[Saved entries]
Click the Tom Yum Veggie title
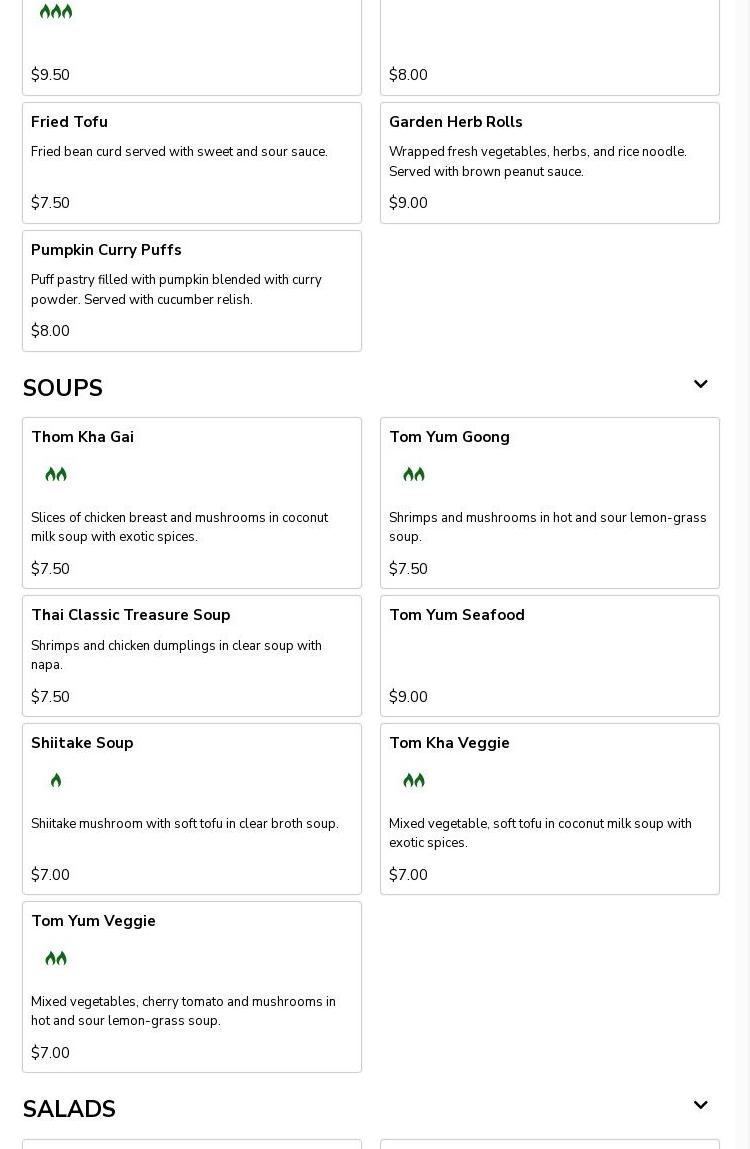This screenshot has width=750, height=1149. [x=93, y=921]
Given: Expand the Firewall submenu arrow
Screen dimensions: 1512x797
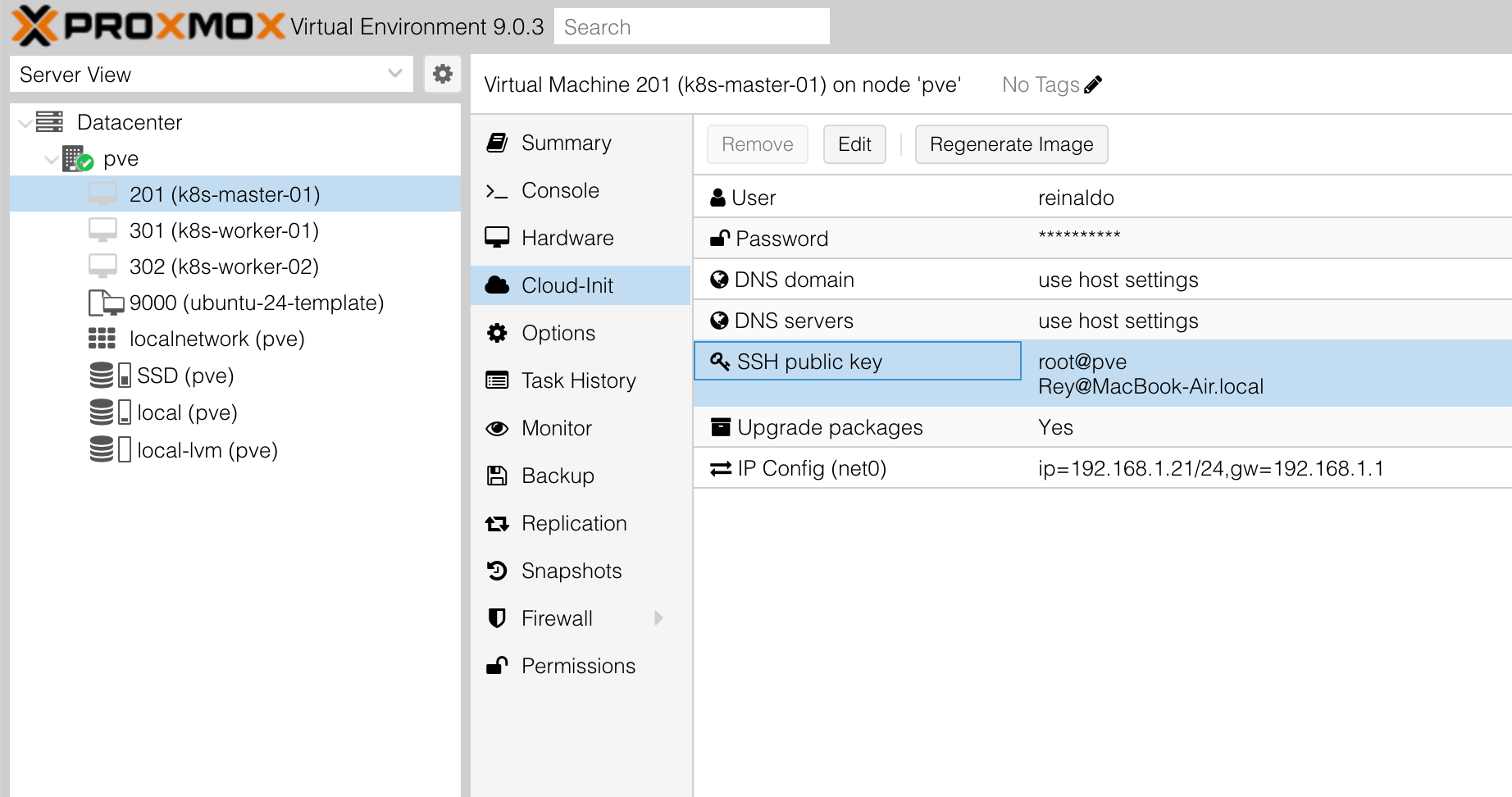Looking at the screenshot, I should coord(658,618).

> Work to be completed:
Set down every record word for word and leave out the pictures.

> Response for this exercise:
Click the Tom Yum Veggie title
This screenshot has width=750, height=1149. [x=93, y=921]
Given: Expand the Firewall submenu arrow
Screen dimensions: 1512x797
Looking at the screenshot, I should coord(658,618).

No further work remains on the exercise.